◆ Excerpted passage:
In this study we will combine insights and resources from the domain of second language acquisition (SLA) with the power of generative large language models (LLMs), which have become very adept at various language tasks (ranging from text summarisation to machine translation). Specifically, this study will evaluate the use of retrieval-augmented generation (RAG), which allows steering the output of an LLM prompt towards information included in a self-provided knowledge base, to automatically generate feedback for SLA purposes.
The acquisition of a foreign/second language encompasses the acquisition of a complex and multifaceted communication system, of which grammar is a main component. Grammatical concepts (e.g., conditional clauses) are commonly practised through close-ended exercises such as fill-in-the-blanks (e.g., "If they _____ how it would turn out, they would have reacted differently." [to know]). One of the factors determining the learning success of such exercises is receiving adequate feedback, which, in turn, puts a huge strain on the already considerable workload of teachers. To overcome this "feedback bottleneck", computer-assisted methods for automated feedback generation (AFG) have been proposed. The most simple and rule-based AFG method is checking if the learner's response occurs in a predefined list of correct answers. This, however, excludes targeted and individualised feedback on why a given answer was wrong.
LLMs offer a means to address this limitation: using the exercise description and the learner's response as input, LLMs can be prompted to output personalised written feedback. Nevertheless, these LLMs lack educational specialisation and grounding in specific course materials, meaning that the accuracy and pedagogical value of their output cannot be taken for granted. Research to analyse and evaluate LLM performance in this regard is thus needed before they can be safely implemented as "feedback assistants" (e.g., to be used by teachers or to be integrated in autonomous Intelligent Language Tutoring Systems).

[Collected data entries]
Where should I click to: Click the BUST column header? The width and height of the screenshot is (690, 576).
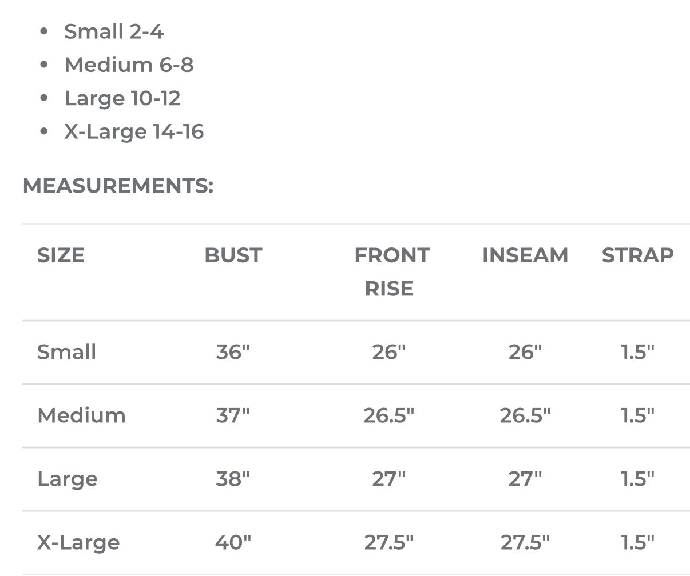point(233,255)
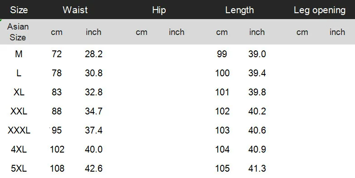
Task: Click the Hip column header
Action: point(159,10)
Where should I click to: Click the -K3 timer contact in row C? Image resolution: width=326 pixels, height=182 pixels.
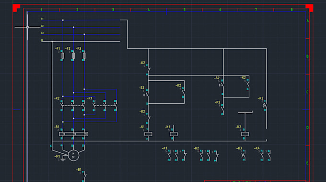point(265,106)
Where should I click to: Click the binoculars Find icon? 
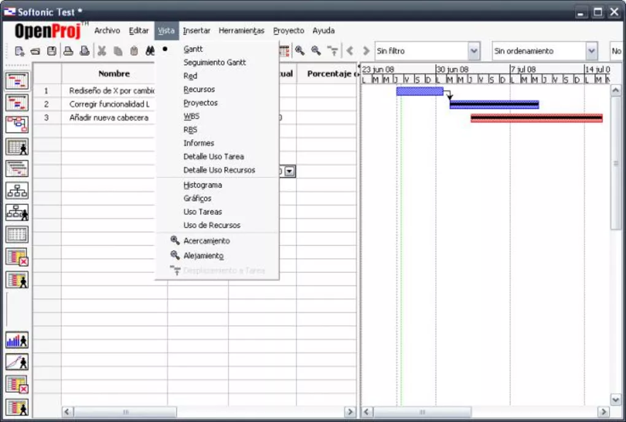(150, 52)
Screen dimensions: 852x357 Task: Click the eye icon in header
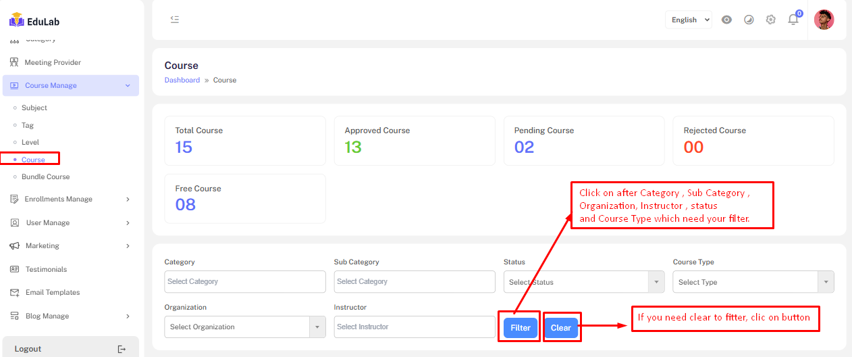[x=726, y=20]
==
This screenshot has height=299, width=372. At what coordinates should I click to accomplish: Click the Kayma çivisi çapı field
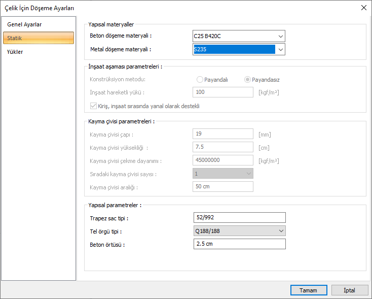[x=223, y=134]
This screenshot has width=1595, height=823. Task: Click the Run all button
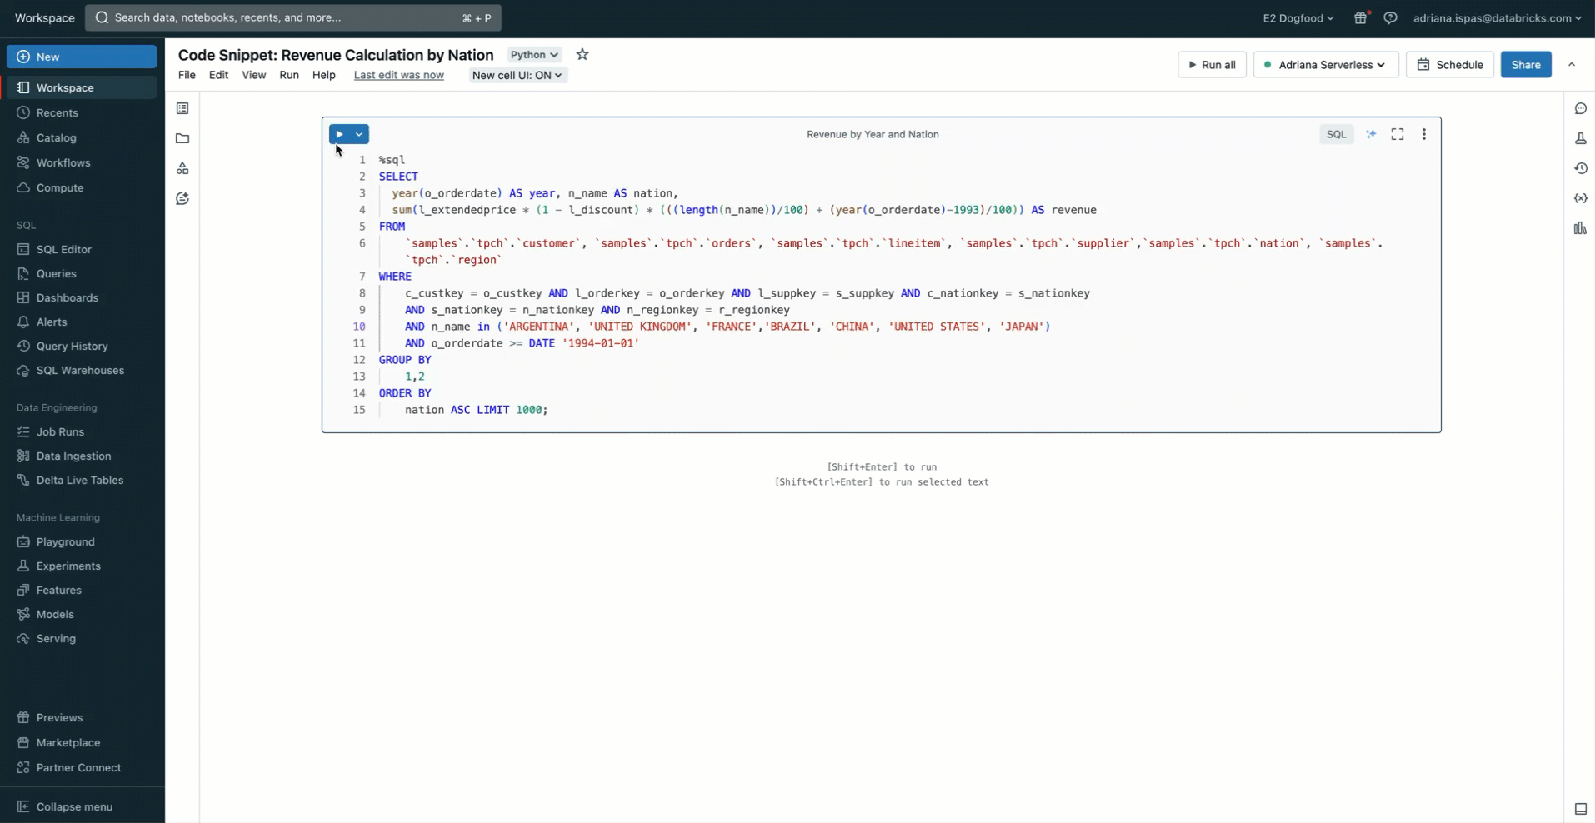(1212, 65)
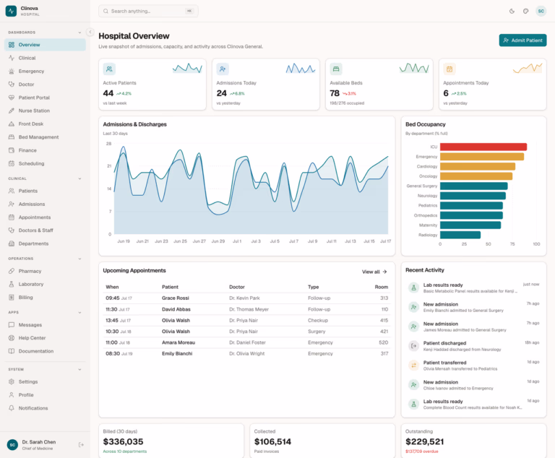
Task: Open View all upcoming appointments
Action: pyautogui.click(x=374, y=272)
...
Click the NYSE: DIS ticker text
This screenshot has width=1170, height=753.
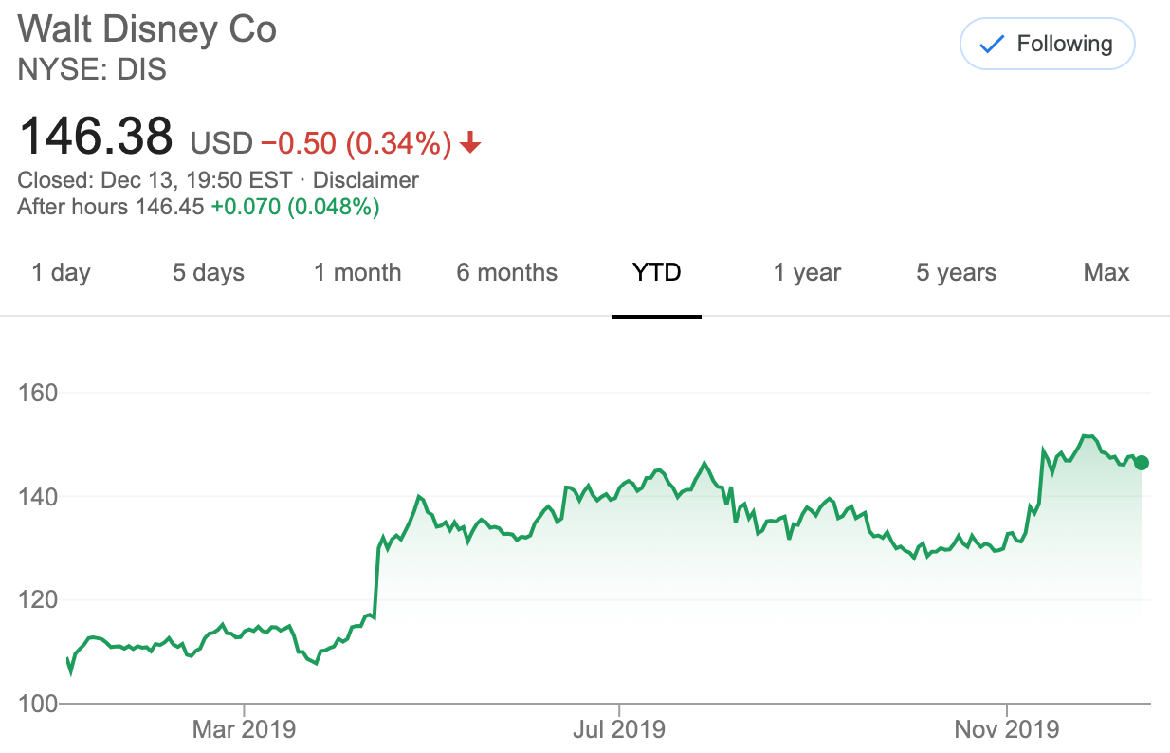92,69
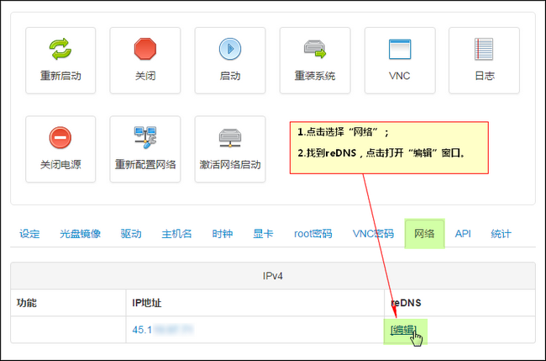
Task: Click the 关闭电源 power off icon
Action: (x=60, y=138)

◆ Work to complete:
A – In the passage on LLM-generated feedback for language learners, what is described as the simplest rule-based method of automated feedback generation?
B – Carry on the passage on LLM-generated feedback for language learners, picking up after its final sentence.
The records above were taken from a different source than the text.

◆ Answers to each task:
A – Checking whether the learner's response occurs in a predefined list of correct answers.

B –
The current study aims to contribute to this new area of research by (1) presenting a dataset containing a total of 675 authentic student responses to three types of close-ended grammar exercises for three different languages (Dutch, English, and Spanish); (2) using this dataset to develop a RAG system that automatically generates feedback based on course materials as the knowledge base; and (3) conducting a human evaluation experiment in which teachers assess the automatically generated feedback for accuracy and pedagogical validity.
Regarding the RAG system, we will use open-source LLMs (e.g., Llama or Mistral) and compare two architectures: a baseline "dummy system" where course materials are included directly in the prompt, versus an advanced system using vector database retrieval from the knowledge base. In summary, this research will contribute to understanding how retrieval-augmented generation can leverage educational content to improve automated feedback quality in language learning contexts.